For wave function questions like this, it is important for you to find a method that you are comfortable with and stick to it exactly. It is possible to get into an awful muddle if you don't follow a correct process very precisely. We recommend the same method that is detailed in the HSN notes, where you will find several other examples like this.

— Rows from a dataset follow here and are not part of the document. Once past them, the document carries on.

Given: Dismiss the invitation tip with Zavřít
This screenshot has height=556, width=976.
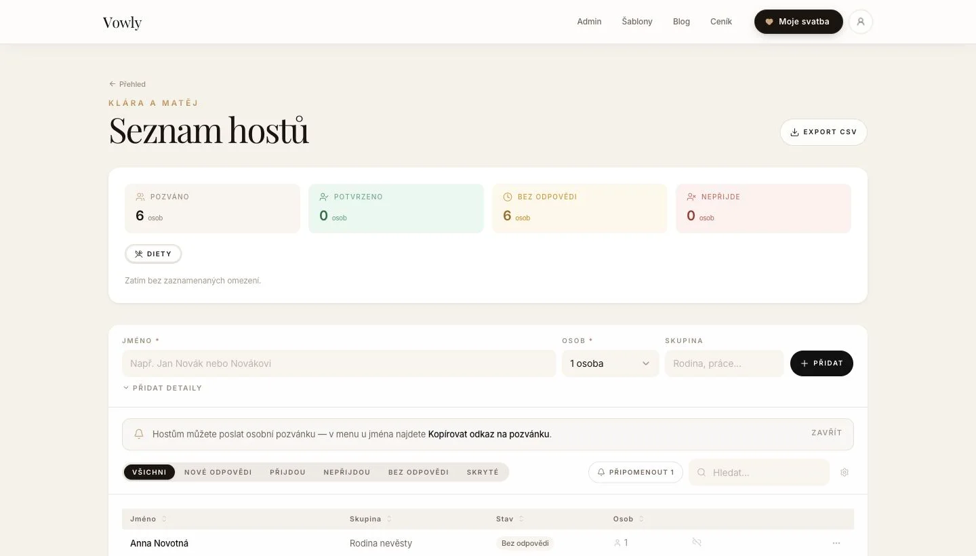Looking at the screenshot, I should pyautogui.click(x=827, y=433).
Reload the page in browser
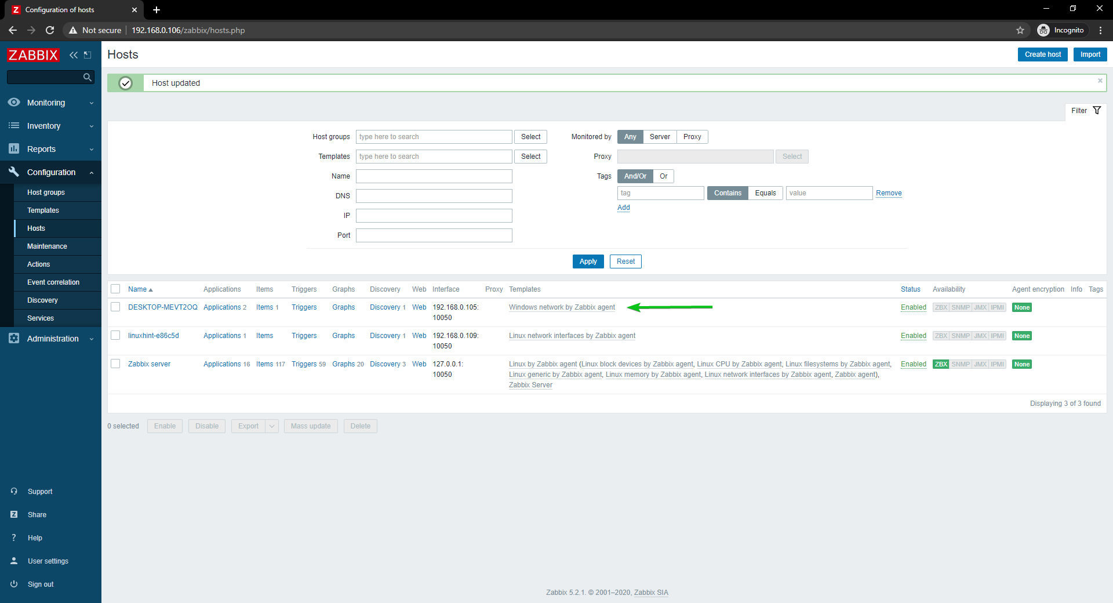The width and height of the screenshot is (1113, 603). click(x=50, y=30)
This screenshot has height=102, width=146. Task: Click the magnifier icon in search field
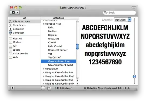105,12
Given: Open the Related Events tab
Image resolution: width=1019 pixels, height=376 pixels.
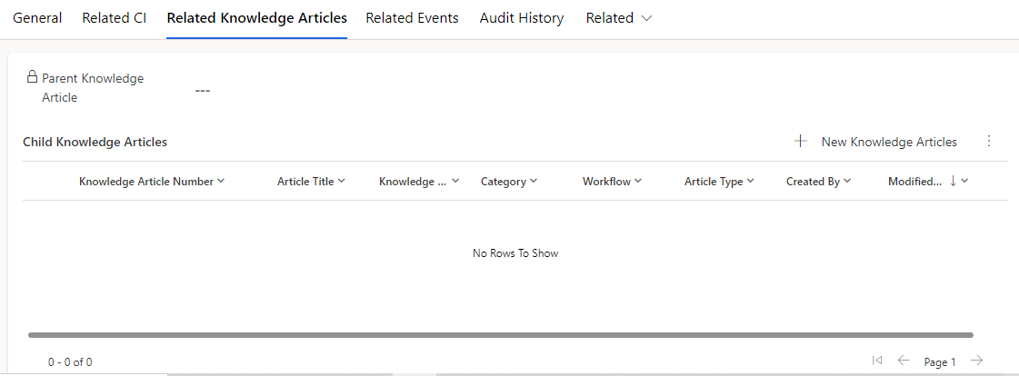Looking at the screenshot, I should [412, 18].
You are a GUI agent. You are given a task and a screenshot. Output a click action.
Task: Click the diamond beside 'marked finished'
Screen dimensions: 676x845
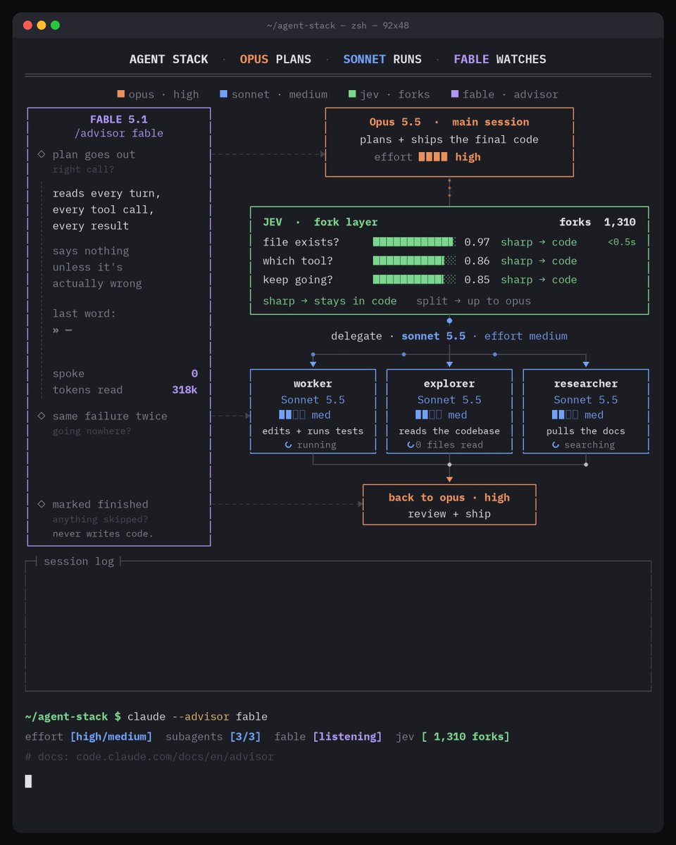42,504
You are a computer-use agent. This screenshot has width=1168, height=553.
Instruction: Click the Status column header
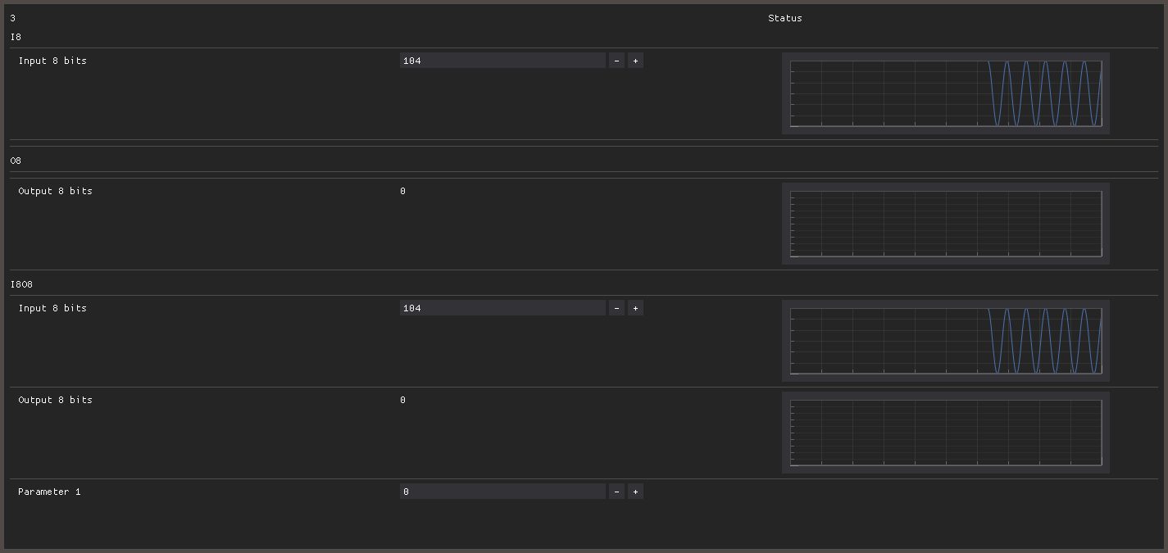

First, expand \(k\,cos(x-a)\) using the relevant addition formula and then rearrange it to compare it with the given expression.

$$ \begin{eqnarray} && k\,cos(x-a) \\[6pt] &=& k\,cos\,x\,cos\,a+ k\,sin\,x\,sin\,a \\[6pt] &=& \underbrace{k\,cos\,a}_{\sqrt{3}}\,cos\,x+ \underbrace{k\,sin\,a}_{1}\,sin\,x \end{eqnarray} $$

So now we know that \(k\,cos\,a=\sqrt{3}\) and \(k\,sin\,a=1.\) The next step is to work out which quadrant \(a\) is in. Here, both \(sin\,a\) and \(cos\,a\) are positive, so \(a\) is in the first quadrant.

Next, we find \(a\) by dividing the two equations:

$$ \begin{eqnarray} \frac{k\,sin\,a}{k\,cos\,a} &=& \small\frac{1}{\sqrt{3}}\normalsize \\[6pt] tan\,a &=& \small\frac{1}{\sqrt{3}}\normalsize \\[6pt] a &=& 30^\circ \\[6pt] \end{eqnarray} $$

There is an easy formula to find \(k\) but in this example, we will explain in full the theory behind it. Then in the further examples below, we can use the shortcut.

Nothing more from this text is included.